Creating a Streaming Data Loader for the MNIST Dataset

The MNIST image dataset is one of the most commonly used datasets in machine learning. But MNIST is rather difficult to work with because a.) there are 60,000 training images and so the data won’t fit into memory on a standard desktop or laptop machine, and b.) the training and test files store the 784-pixels per image and the image labels (‘0’ to ‘9’) in separate files, and c.) the source files are in a proprietary binary format.

Because MNIST is so awkward to work with, most ML libraries, such as Keras and PyTorch, have library functions to read and serve up MNIST data. However, these built-in MNIST dataset libraries are very difficult to customize.

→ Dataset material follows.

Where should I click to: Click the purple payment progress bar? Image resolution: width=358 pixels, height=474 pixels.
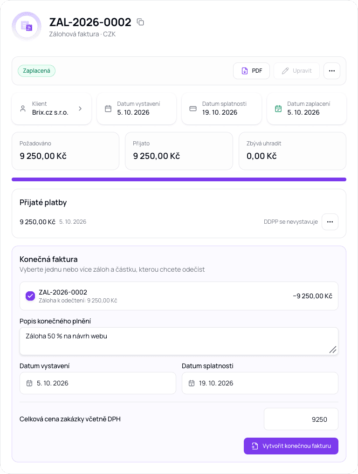(179, 179)
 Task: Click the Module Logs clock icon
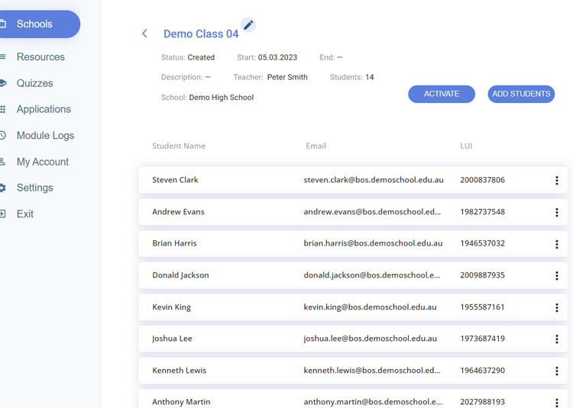click(3, 136)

My usual preferred approach for working with MNIST is to a.) convert the four binary source files into two files with pixels and labels together, as ordinary tab-delimited test files, and b.) write a custom streaming data loader to read the data in chunks and serve up batches for training. This gives me complete control over MNIST. I use PyTorch but the ideas can be easily adapted for Keras or TensorFlow.

Screenshots of a demo run of streaming a 10,000-item MNIST file, in batches of 5 items at a time, three complete passes (epochs). Behind the scenes, the data loader buffers 1,000 lines at a time. Left: The first two batches. Center: End of the first epoch, start of the second epoch. Right: The last few batches of the third epoch.

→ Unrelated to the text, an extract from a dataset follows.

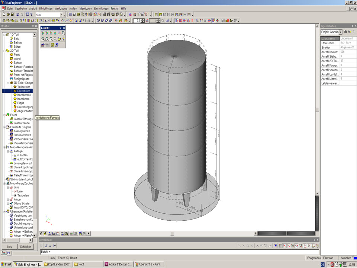Viewport: 357px width, 268px height.
Task: Click the Print icon in toolbar
Action: point(104,15)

I intend to write up an article for Visual Studio Magazine here I’ll present code for both tasks, and explain the code carefully so anyone who reads the article will know exactly how to customize the code.

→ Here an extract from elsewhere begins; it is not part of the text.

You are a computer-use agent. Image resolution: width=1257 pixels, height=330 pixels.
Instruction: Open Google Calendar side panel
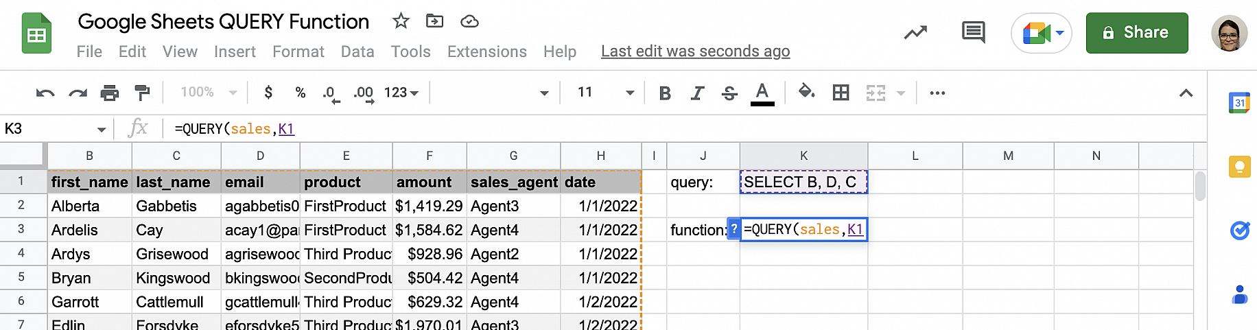[x=1239, y=103]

The code fragment below shows an example of how my custom MNIST streaming data loader is called. I used my MNIST converter utility program to create a 10,000-item subset of the 60,000-item MNIST training data. I set up a streaming data loader to fetch data 1,000 lines/images at a time into an internal buffer, and serve up batches of 5 images at a time. The data loader makes three complete passes through the 10,000 items.

  def main():
  print("\nBegin MNIST streaming data loader demo \n")
  np.random.seed(1)

  fn = ".\\Data\\mnist_train_10000.txt"
  bat_size = 5      # 2000 batches of 5 items per epoch
  buff_size = 1000  # (reload buffer 10 times per epoch)
  mnist_ldr = MNIST_StreamLoader(fn, bat_size, buff_size, \
    shuffle=False) 

  max_epochs = 3
  for epoch in range(max_epochs):
    print(" \n== Epoch: " + str(epoch) + " == ")
    for (b_idx, batch) in enumerate(mnist_ldr):
      print("epoch: " + str(epoch) + "   batch idx: " + \
        str(b_idx)) 
      pixels = batch[0]
      digits = batch[1]
      show_batch(pixels)
      print(digits)

  mnist_ldr.fin.close()
  print("\nEnd demo ")

if __name__ == "__main__":
  main()

The two tasks of a.) converting MNIST from binary to text, and b.) implementing a streaming data loader are like riding a bicycle — very difficult when you don’t know how to do them, but simple once you do.

Left: Treadmill bicycle. Center: Gyroscopic mono-wheel. Right: Suspension bicycle.